Part-human part-monkey embryo provides insight into human aging process

By inserting human cells into macaque embryos, scientists hope to gain new information on the human aging process, solve organ donor shortages, and cure incurable diseases.

Conner the monkey (photo credit: RAMAT GAN SAFARI)
Conner the monkey
(photo credit: RAMAT GAN SAFARI)
Human cells have been integrated into animal embryonic tissue by a team of scientists in California, leading to an important development in studies concerned with prolonging human life.
A team of researchers led by Professor Juan Carlos Izpisua Belmonte of the Salk Institute for Biological Studies, have demonstrated the ability to integrate human cells into animal tissue, and hope that this new development will allow them to understand a variety of human diseases as-well as address the worrying shortage of donor organs across the world. 
The study, Chimeric contribution of human extended pluripotent stem cells to monkey embryos was published in the science journal Cell.
Chimeric organisms are organisms that contain cells from two or more species, and could be useful for "advancing biomedical research not just at the very earliest stage of life, but also the latest" said Izpisau Belmonte in a statement about his research. 
Using technology published in 2020 by Professor Weizhi Ji of Kunming University of Science and Technology in Yunnan, China, the research team tagged human pluripotent stem cells and inserted them into macaque embryos in petri dishes. Each experiment was examined for 19 days before termination, and scientists observed that the human stem cells survived and integrated into the embryos with relative efficiency.
Under the leadership of Izpisau Belmonte, a similar experiment was conducted in 2017 during which human cells were incorporated into early stage pig tissue. Whilst the research was groundbreaking at the time, the contribution of human cells was relatively low, which scientists attributed to the 90 million year evolutionary distance between the two species.
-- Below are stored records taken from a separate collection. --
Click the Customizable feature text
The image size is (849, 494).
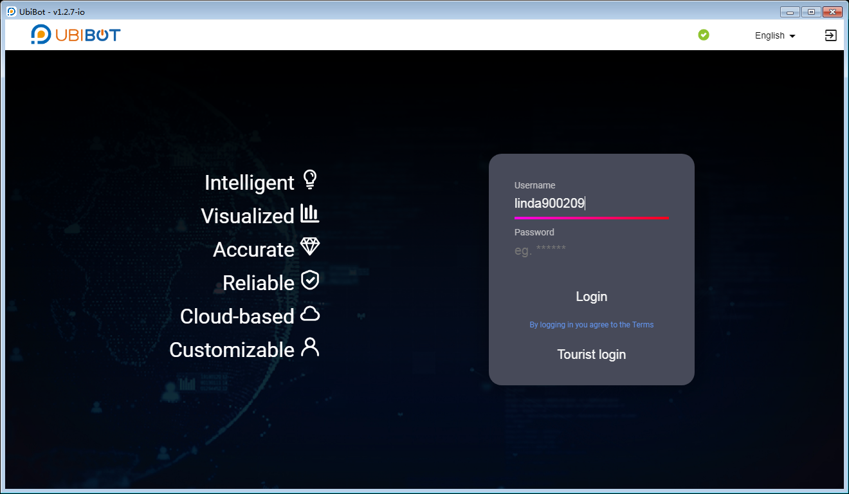pyautogui.click(x=232, y=350)
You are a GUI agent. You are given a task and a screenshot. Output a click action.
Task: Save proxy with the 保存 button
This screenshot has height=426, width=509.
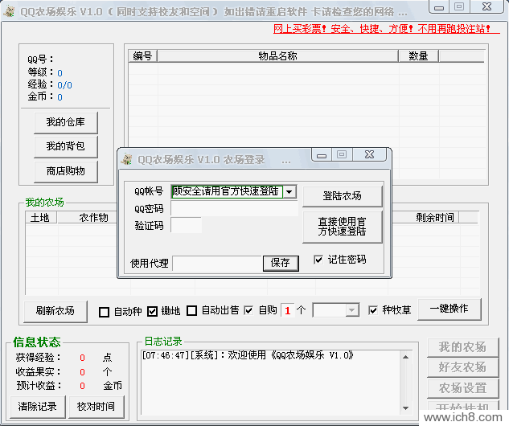pos(280,263)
The macaque, with a 30 million year evolutionary distance, is more closely related to the modern human and so Izpisau Belmonte turned his team's attention there, hoping to further improve the chimera formation through the old world monkey species. 
Although the chimeras developed with the macaque embryos will not be useable for human organ transplants, they will be able to reveal invaluable information regarding the development and integration of human cells, and how the cells of various different species interact and communicate with one another.
Izpisau Belmonte compared the process of cell integration to people communicating in different languages, saying that the integration of human cells to pig skin was like two people trying to communicate in Chinese and French, whereas the human cells in the macaque embryo were able to communicate like people speaking Spanish and French.
This breakthrough development will help researchers gain a clearer understanding of molecular pathways, allowing for them to continue to improve the integration of human cells into more suitable hosts.
Once scientists have developed a clearer understanding of molecular communication, chimeric organisms could allow unprecedented research into the earliest stages of human development and cell regeneration. In addition, they could allow invaluable research into the development and progression of a variety of diseases, allowing for more effective treatments and cures to be developed.
Another avenue into which researchers hope to gain insight is the aging process. As of now there is no conclusive information on the rate at which different organs age, or how the aging of one organ can impact the other, and Izpisau Belmonte hopes to change this. Chimerism could allow researchers to grow the organ of an animal with a short life span in a much longer lived species in order to observe the rate at which the organ ages, and the way it affects the rest of the organs in the animal. 
Despite Izpisau Belmonte's position as a leading expert in the field of chimera research, the study released by the Salk Institute was met with backlash by those worried about both the ethical implications of the experiment, and the data produced by the study.
Dr Alfonso Martinez Arias, an affiliated lecturer in the department of genetics at the University of Cambridge, expressed his doubt saying “I do not think that the conclusions are backed up by solid data. The results, in so far as they can be interpreted, show that these chimeras do not work and that all experimental animals are very sick."
Martinez Arias cited other studies that have taken place in the past using human embryonic stem cells rather than chimeras, calling them more ethical and suggesting that in the future these methods should be used to further research instead.